Politik

"Merkel betreibt Klientelpolitik" Ring frei im Bundestag

Höhepunkt der "Haushaltswoche" ist traditionell die sogenannte Generaldebatte. In dem Schlagabtausch rechnet die Opposition mit der Regierungspolitik ab. SPD-Chef Gabriel greift Regierungschefin Merkel scharf an: "Wenn Sie regieren, bedienen Sie im Wesentlichen Klientelinteressen". Merkel stellt klar, nur ihre Partei könne Themen wie Wirtschaft, Energie und Zuwanderung bewältigen.

Merkel macht sich Notizen, um auf die engagierte Rede Gabriels zu antworten.

Merkel macht sich Notizen, um auf die engagierte Rede Gabriels zu antworten.

(Foto: dpa)

Deutschland hat die Wirtschafts- und Finanzkrise nach Worten von Bundeskanzlerin Angela Merkel gut gemeistert. "Wir sind wieder auf Wachstumskurs", sagte Merkel in der Generalaussprache des Bundestages über die Regierungspolitik der schwarz-gelben Koalition. Zwei Jahre nach der Pleite der US-Investmentbank Lehman Brothers sei "ein großes Stück des Weges geschafft". Deutschland sei wieder die Wachstumslokomotive Europas. "Wir haben gezeigt, was wirklich in uns steckt", sagte Merkel mit Blick auf die Opposition, die dies mit schallendem Gelächter quittierte.

Mit der sogenannten Generaldebatte hatte zuvor SPD-Chef Sigmar Gabriel die Regierung scharf angegriffen. "Wenn Sie regieren, bedienen Sie im Wesentlichen Klientelinteressen", warf Gabriel Union und FDP vor. Der Fraktionsvorsitzende der Linken, Gregor Gysi, nannte Merkel eine "Kanzlerin der Lobbyisten". Grünen-Fraktionschef Jürgen Trittin warf Schwarz-Gelb vor, die Koalition knicke vor Interessenverbänden ein.

Für Gysi ist Merkel eine "Kanzlerin der Lobbyisten".

Für Gysi ist Merkel eine "Kanzlerin der Lobbyisten".

(Foto: dpa)

Diesen Vorwurf wies die Kanzlerin energisch zurück.

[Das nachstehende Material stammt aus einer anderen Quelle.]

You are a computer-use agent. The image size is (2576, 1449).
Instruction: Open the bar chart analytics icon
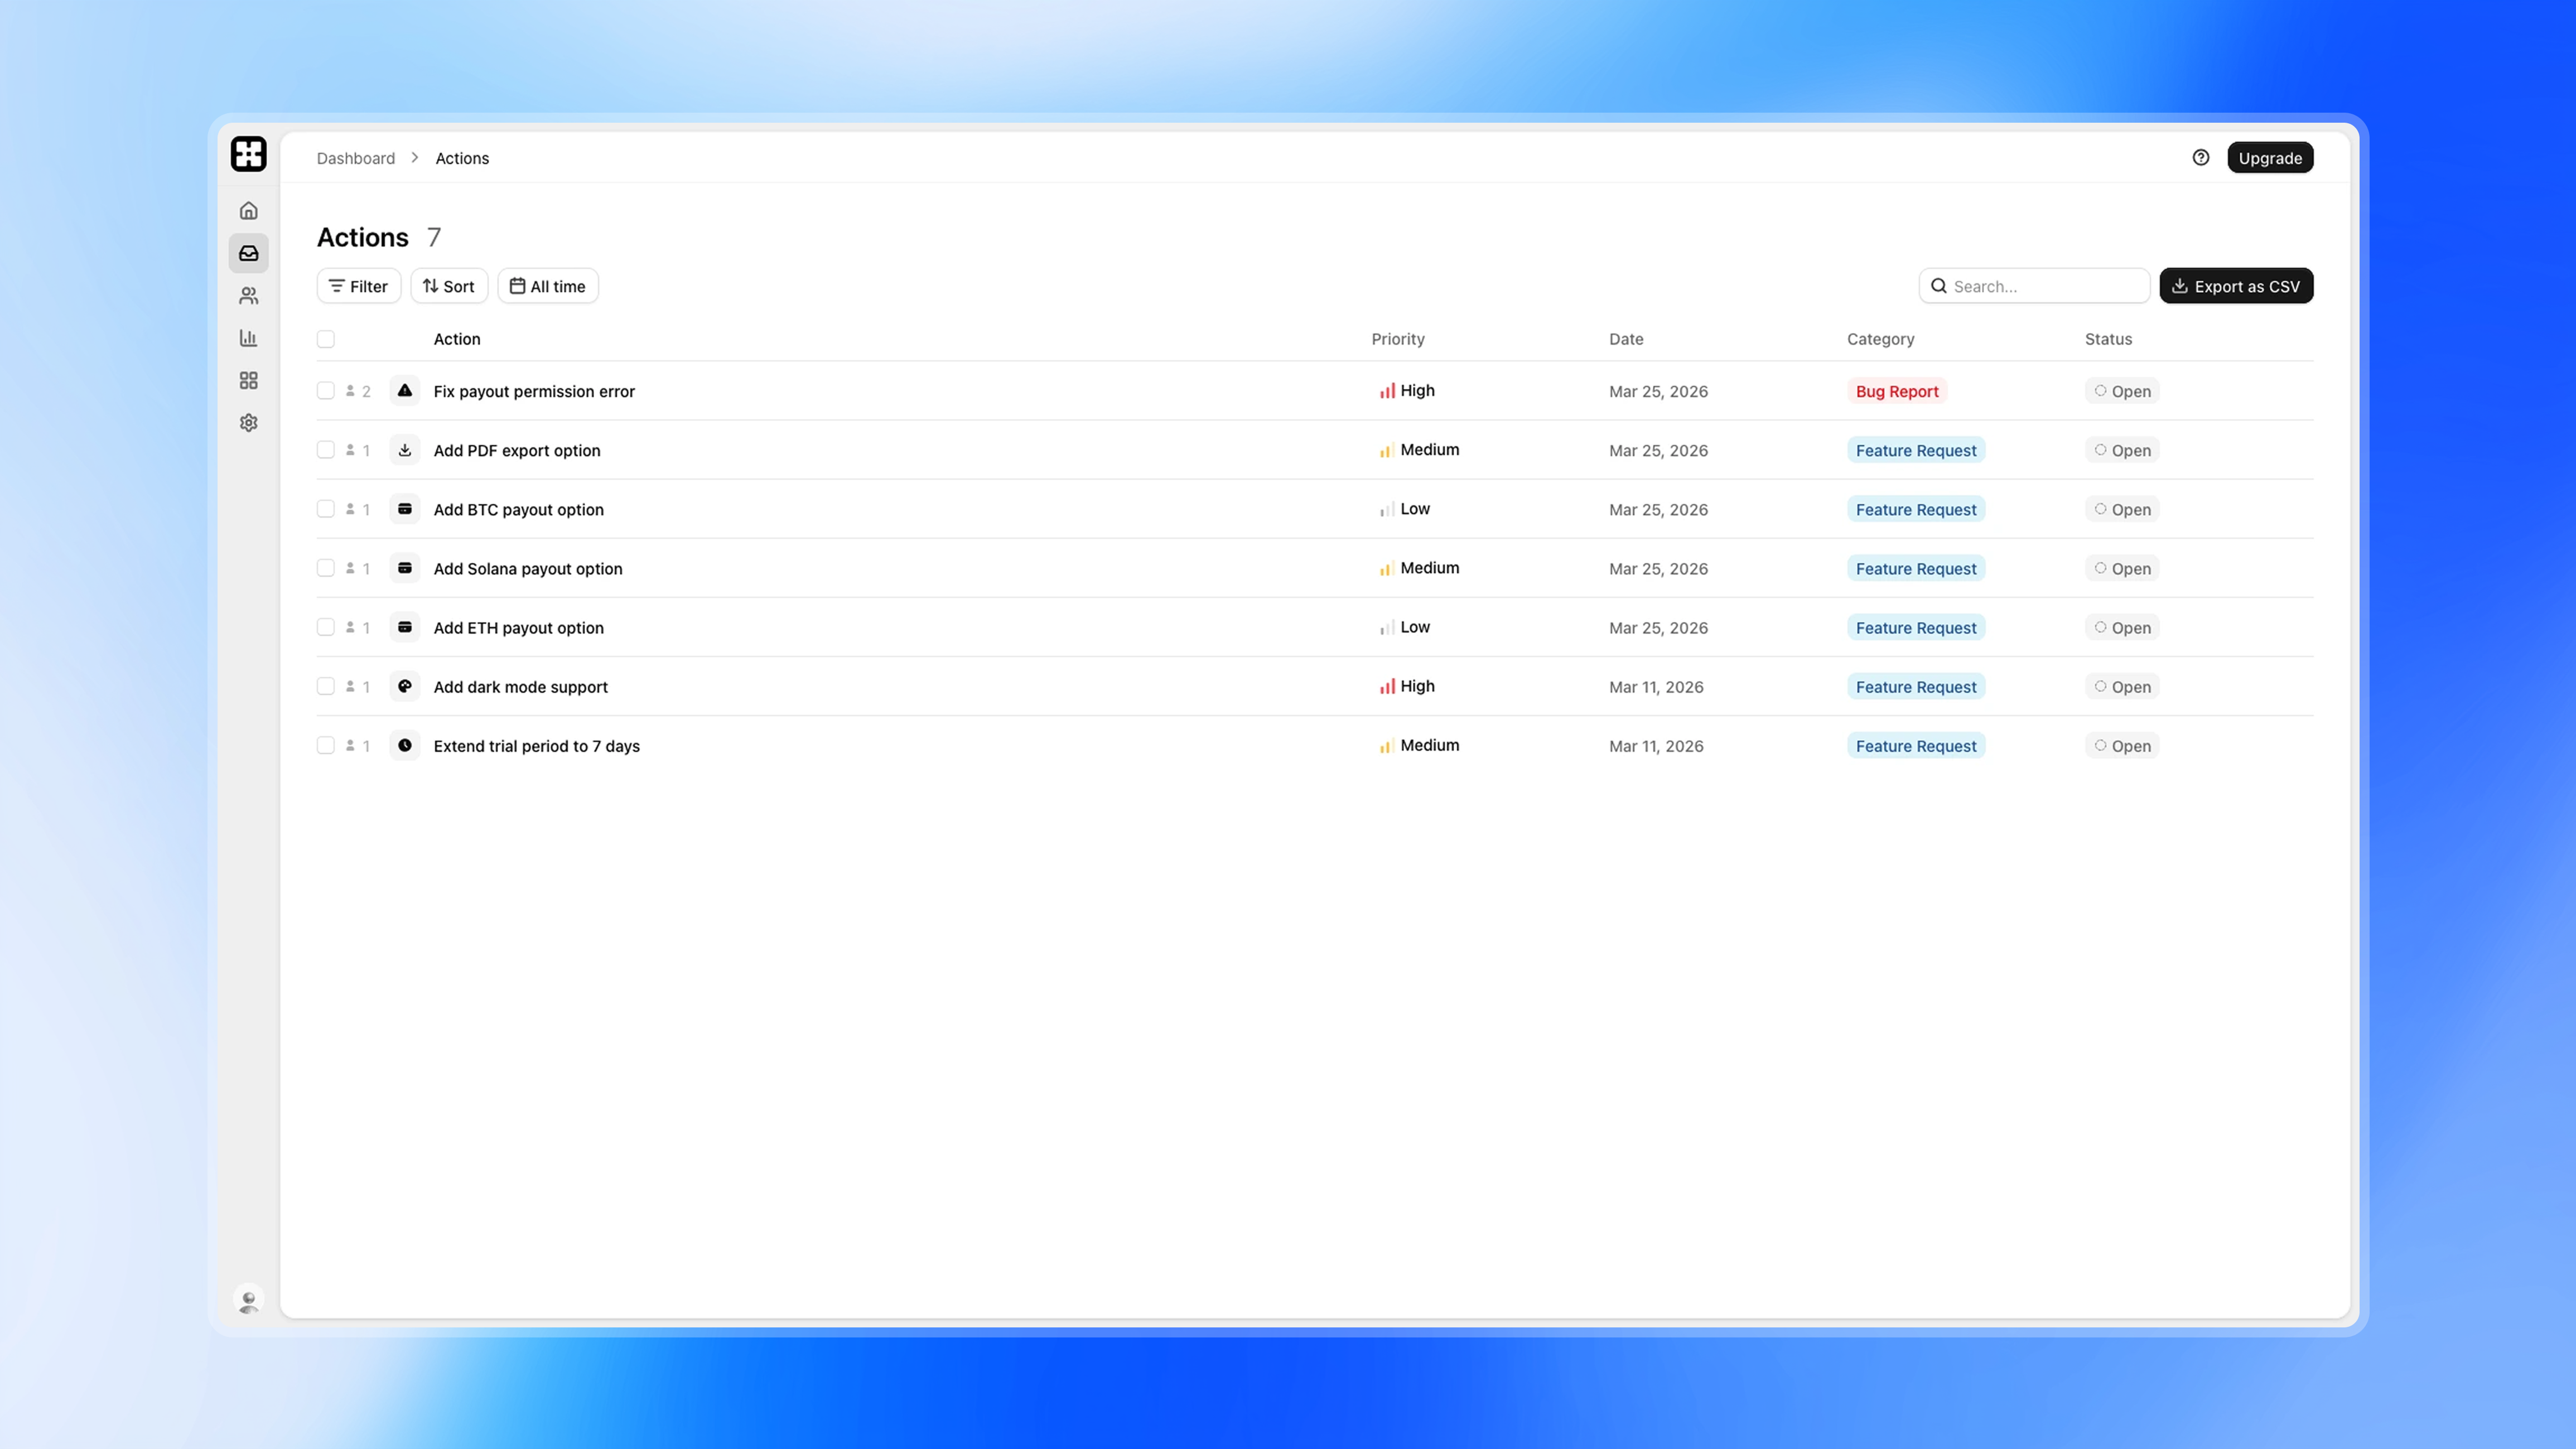point(248,338)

So sei die Entscheidung für längere Laufzeiten der Atomkraftwerke ohne Alternative gewesen. Es habe keinen Sinn, aus ideologischen Gründen Atommeiler abzuschalten oder Kohlekraftwerke zu verhindern. Zudem habe sich ihre Regierung "das Laufzeit-Plus nicht abkaufen" lassen. Merkel kündigte an, dass die Regierung das Atommüll-Problem anpacken wolle. Die frühere rot-grüne Koalition habe sich ja darum nicht gekümmert.

Am Rande der Debatte im Bundestag stellte FDP-Generalsekretär Christian Lindner im Gespräch mit n-tv klar, dass das Bild der Haushaltspolitik der schwarz-gelben Regierung häufig verzerrt wiedergegeben werde. "Richtig ist, dass wir in diesem Herbst erstmals über die Bildungschancen von Kindern aus benachteiligten Familien sprechen. Der Eindruck, es würde bei Schwachen zuerst gespart, ist falsch. Im Gegenteil – wir tun was ganz konkret für Bildungschancen."

Integration und Multikulti

Bei seinem Frontalangriff auf die Politik der Bundesregierung hatte Gabriel zuvor vor wachsender Politik- und Parteienverdrossenheit gewarnt. "Meinungsfreiheit in Deutschland ist kein Deckmäntelchen für das verantwortungslose Gerede von Spitzenpolitikern - egal ob sie im Bundestag oder in der Bundesbank sitzen", sagte er. Gabriel warnte davor, mit Ressentiments Politik zu machen.

Die wachsende Kluft zwischen Bevölkerung und Politik habe viel mit dem Versagen der Politik und der Parteien zu tun, sagte Gabriel. So habe man in der Integrationsdebatte zu lange die Augen davor verschlossen, dass Deutschland längst Zuwanderungsland sei. Merkel räumte Fehler bei der Integrationspolitik ein. Man habe vielleicht zu lange von Gastarbeitern gesprochen. Beim "Gerede von Multikulti" sei aber zu lange versäumt worden, die Betroffenen zu fordern und zu fördern. Allein ihre Partei habe sich für die Integration von Zuwanderern in die Gesellschaft gekümmert. Die Opposition aus SPD, Grünen und Linke quittierte diesen Ausspruch Merkels mit langanhaltenden Zwischenrufen. 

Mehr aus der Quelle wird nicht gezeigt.